■ What is needed:
Scanning the entries below, copy every line that contains the word "agent".

■ Input data:
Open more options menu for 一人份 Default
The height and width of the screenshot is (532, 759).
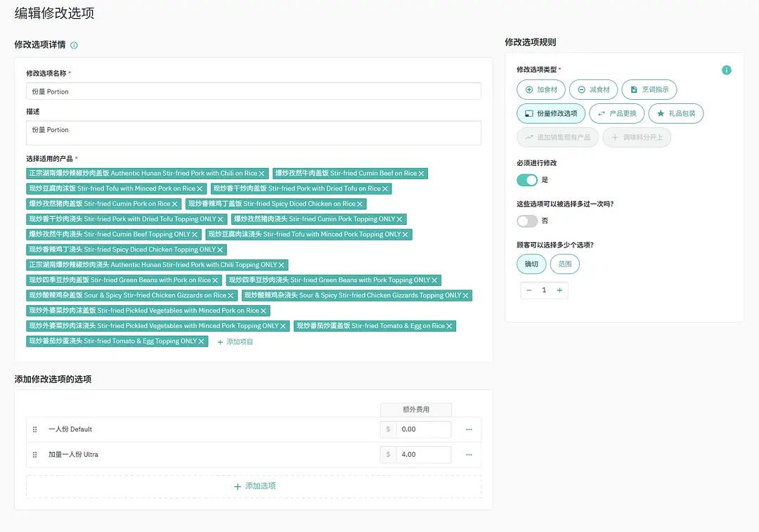[x=469, y=429]
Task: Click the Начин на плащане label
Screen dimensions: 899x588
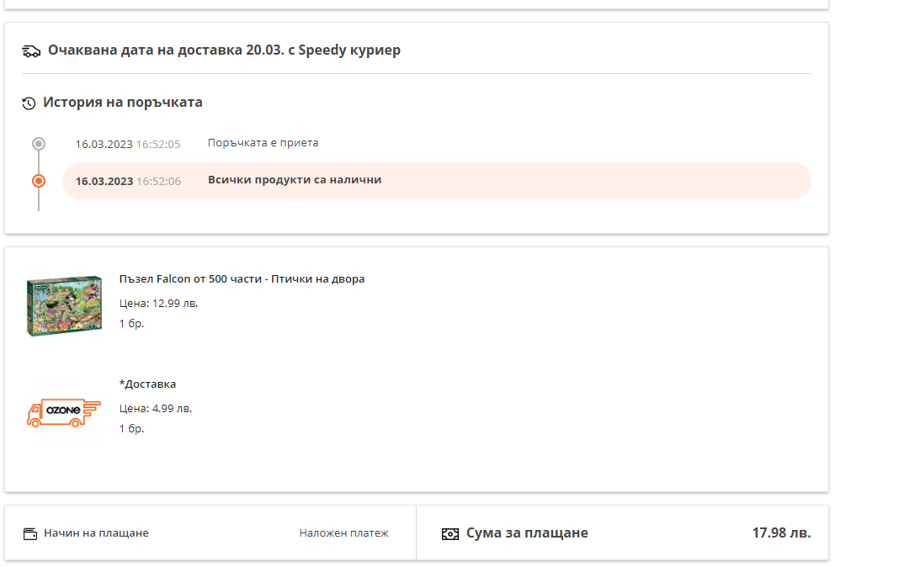Action: (x=96, y=533)
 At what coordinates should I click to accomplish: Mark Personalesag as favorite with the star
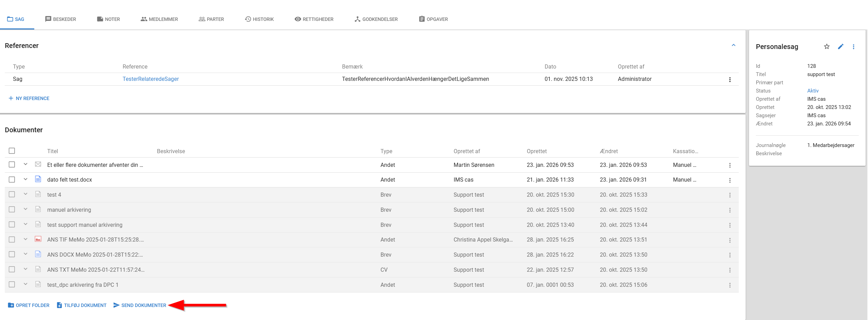coord(827,47)
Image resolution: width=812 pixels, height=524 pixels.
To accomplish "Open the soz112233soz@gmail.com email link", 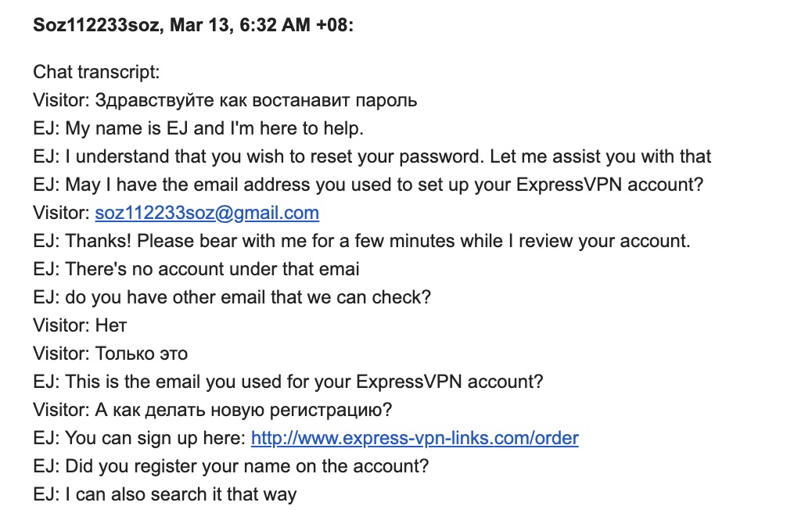I will [207, 213].
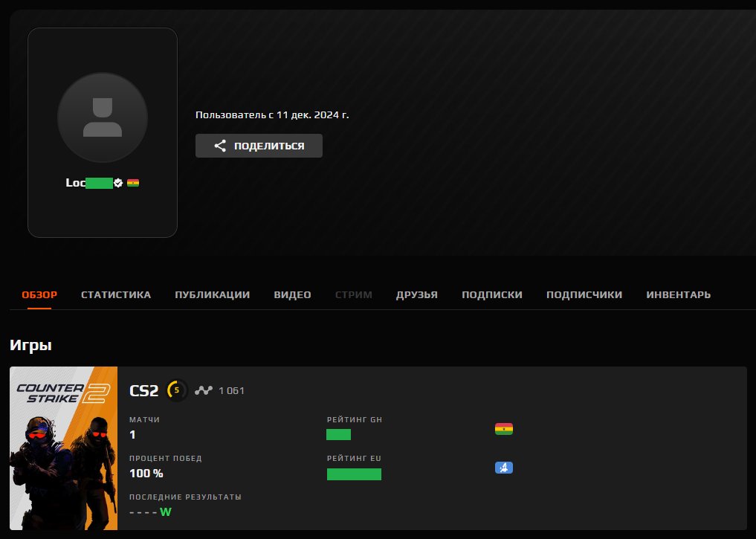This screenshot has height=539, width=756.
Task: Click the Elo icon next to 1 061
Action: (x=204, y=390)
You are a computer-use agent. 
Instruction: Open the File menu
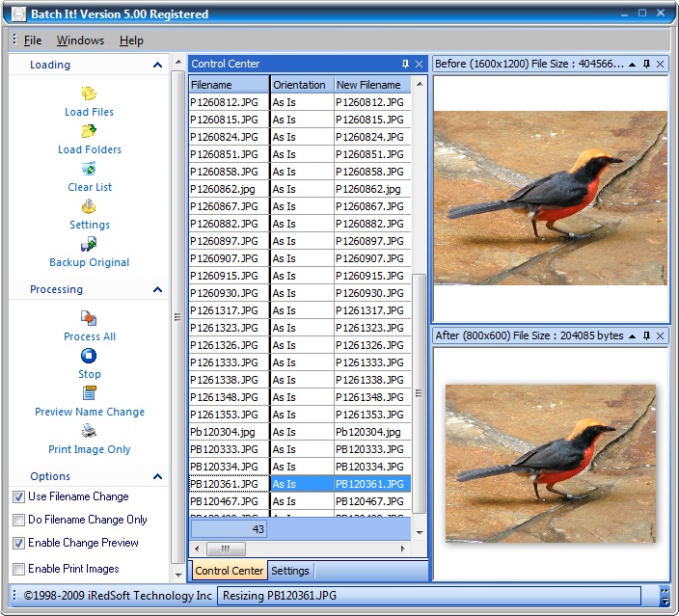click(x=33, y=40)
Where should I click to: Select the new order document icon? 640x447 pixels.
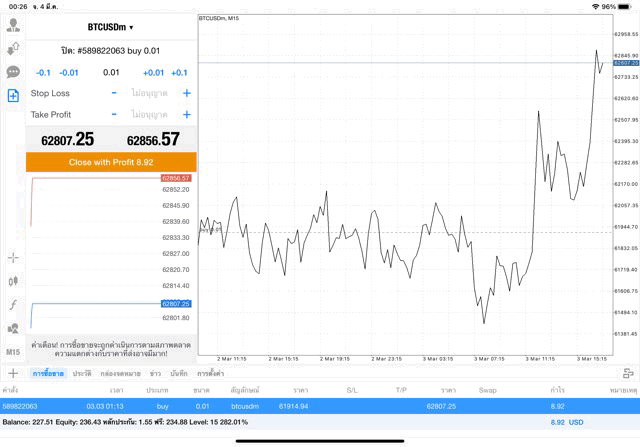[13, 96]
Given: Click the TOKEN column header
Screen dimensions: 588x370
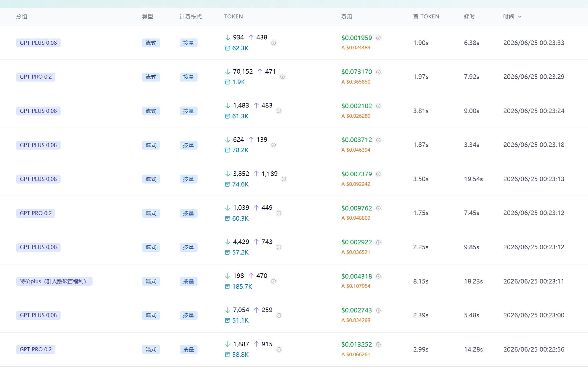Looking at the screenshot, I should click(x=233, y=16).
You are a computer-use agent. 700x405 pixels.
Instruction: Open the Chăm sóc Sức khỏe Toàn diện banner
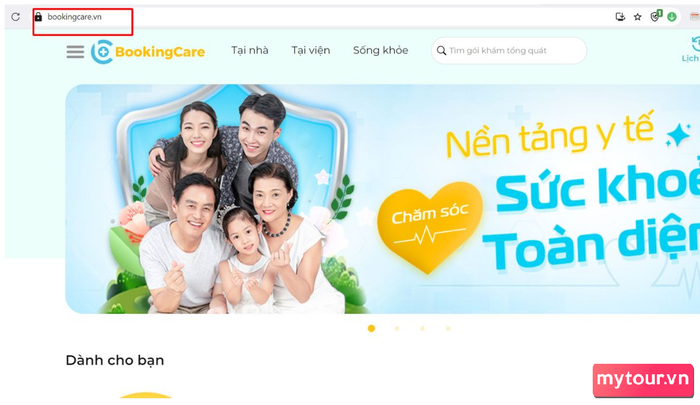click(383, 199)
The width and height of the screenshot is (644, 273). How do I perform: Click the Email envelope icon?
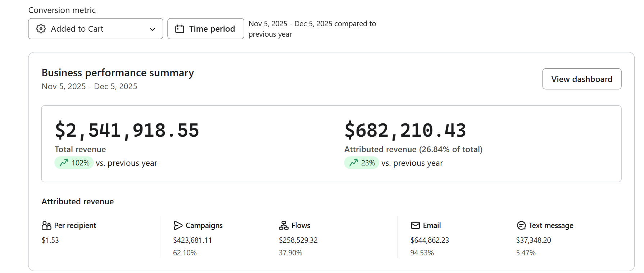pos(415,226)
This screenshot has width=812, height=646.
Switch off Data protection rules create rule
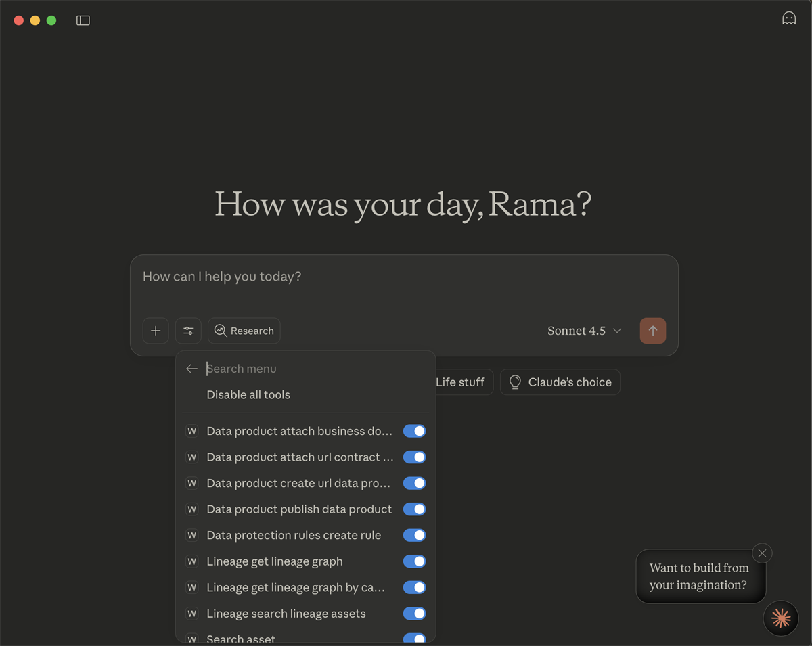414,535
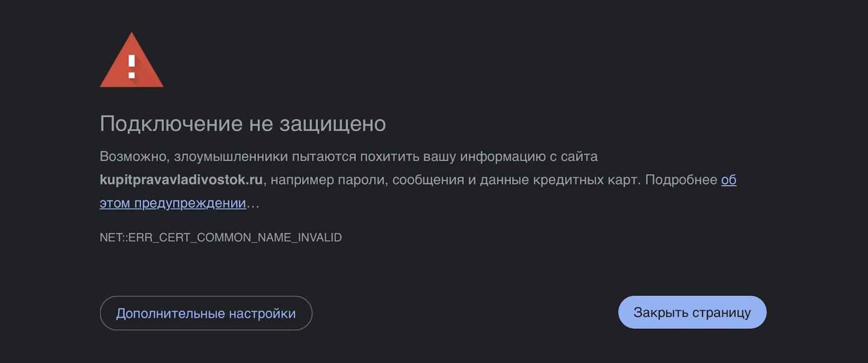Select the bold domain kupitpravavladivostok.ru
Image resolution: width=868 pixels, height=363 pixels.
click(x=181, y=180)
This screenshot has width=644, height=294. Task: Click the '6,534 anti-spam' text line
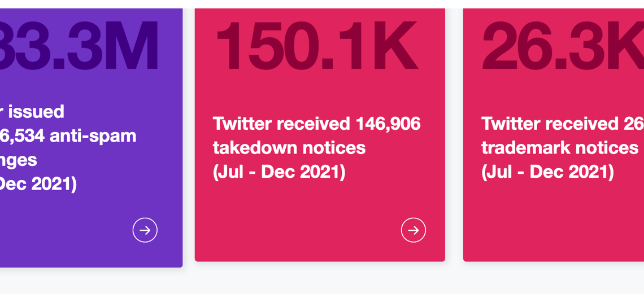(68, 136)
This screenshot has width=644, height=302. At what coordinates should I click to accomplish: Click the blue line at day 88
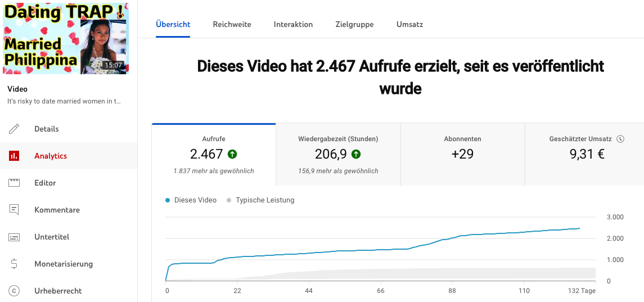tap(452, 238)
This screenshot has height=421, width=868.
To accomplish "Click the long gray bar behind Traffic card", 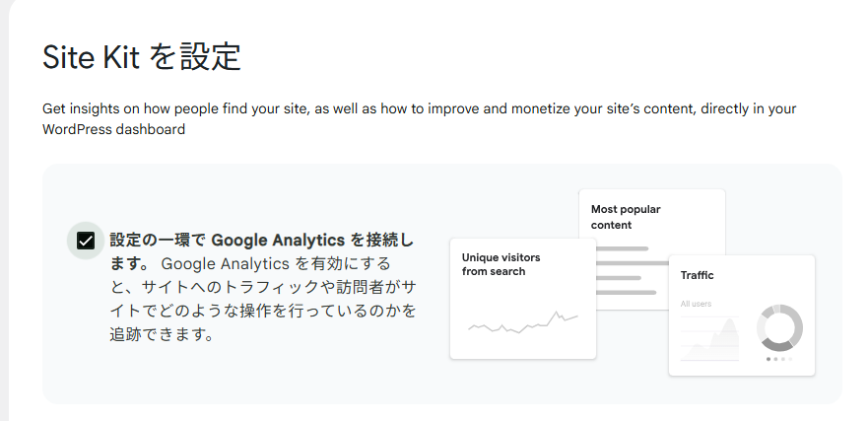I will pos(633,263).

■ Answer for this exercise:
You are a computer-use agent. 
You are a computer-use agent. 700x405 pixels.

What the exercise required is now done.